1. Right Audience. Right Time. Right Message.
Finding a niche audience across the Internet is the essence of behavioral targeting. For industrial manufacturers, you know who you want to reach (and more specifically, not reach). You may be after certain ZIP codes based on your distribution network, distributors to stock your line of products, or focused on an SIC code. The end-user may not even be your target. Because industrial manufacturers are so in tune with their customers, marketing dollars should be just as focused. By avoiding a shotgun-blast approach, you can be prescriptive on where and who you send an advertising message.
2. Pay only what you have to with Real-Time Bidding
Behavioral targeting is done programmatically through the open exchange (think about bidding in an auction on eBay). You only pay a penny above the next highest bidder for an ad slot (called an impression) on a participating publisher website. You set a max bid on the CPM (cost per thousand impressions) for your programmatic ads, and you win a percentage of the available online auctions for impressions. This method of buying digital advertising opens up opportunities for efficiencies in media buys.
3. Eliminate Waste through Frequency Capping
By limiting the frequency in which users see your advertising, you create a better user experience if they are interested in what you have to offer. Don’t annoy your target audience. Finding the right number of times to target audiences is up to your discretion. However, if a user is not engaged with your product or service, find some other user who is more interested in your message. Move on to another prospect.
4. Prospecting for Audiences in Alternate Locations
Industrial manufacturers know their industry publications. These trade journals are tried and true, but behavioral targeting follows the users wherever they may be online. Because behavioral targeting is cookie-based, the target audience sometimes is found in unexpected places. You may discover that the publication you thought was the best is mediocre compared to another publication that generates more conversions, better engagement, or higher performance. Regular comparison of the key performance indicators may show new and better publications for advertising.

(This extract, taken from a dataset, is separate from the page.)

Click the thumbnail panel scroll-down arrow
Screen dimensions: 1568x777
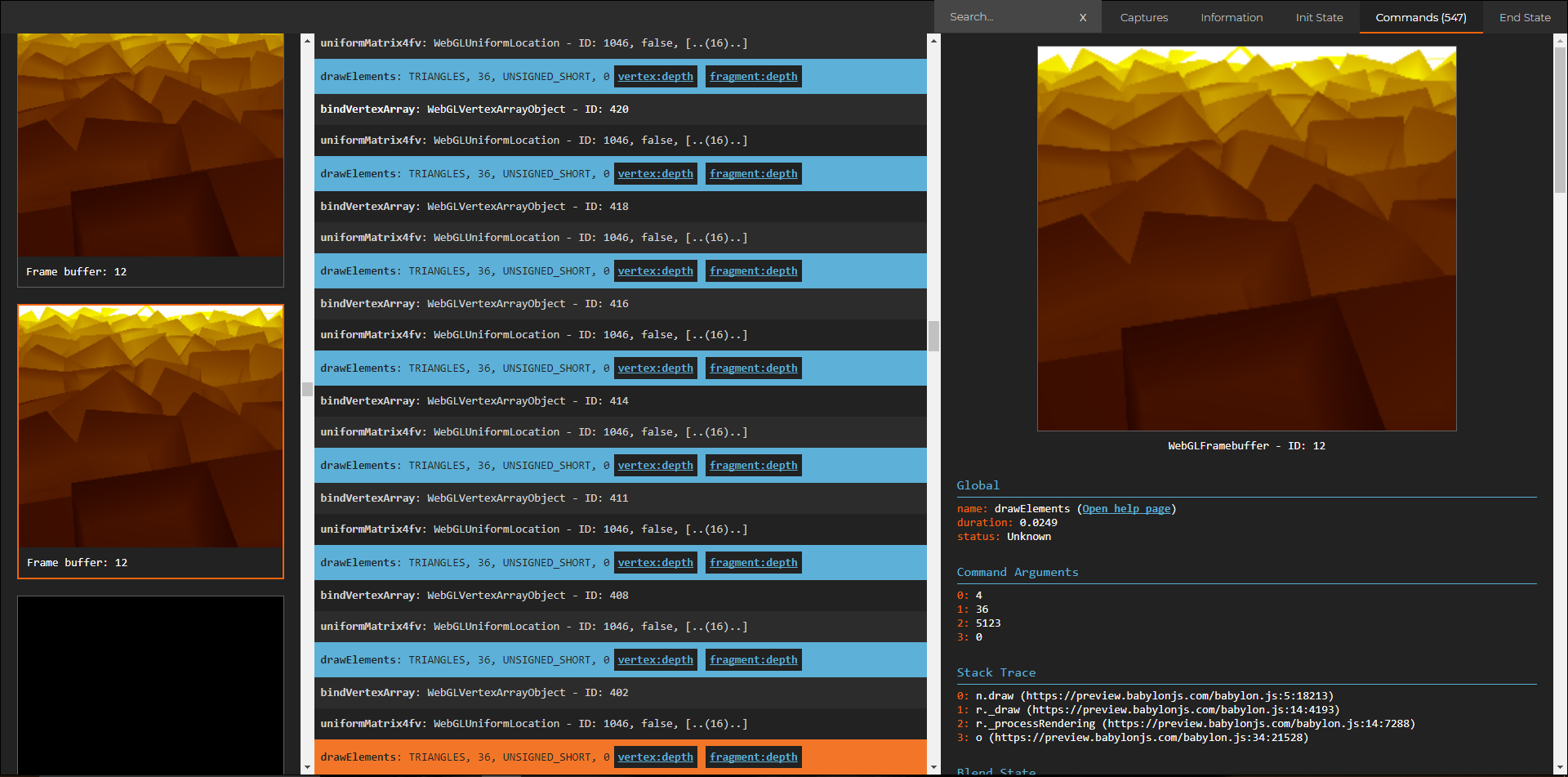[x=307, y=767]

5. Bargain Prices Don’t Mean Low-Quality
Publishers want to sell all of the available inventory (ad slots) on their web pages each month. If their sales force can’t sell everything through direct I/Os, they make the inventory available on the Open Exchange as “remnant” inventory. Consider the following example:
A. You reserve a hotel room directly with Hilton for $300/night
OR
B. You reserve the same room online via a booking site for $150/night
If you know where to go to reserve a hotel room, you can get a pretty sweet deal that saves some considerable money for the same offering. The same logic is true with remnant inventory. You can get the same publisher impressions reaching the same users for fractions of the cost you would get from a publisher’s rate card.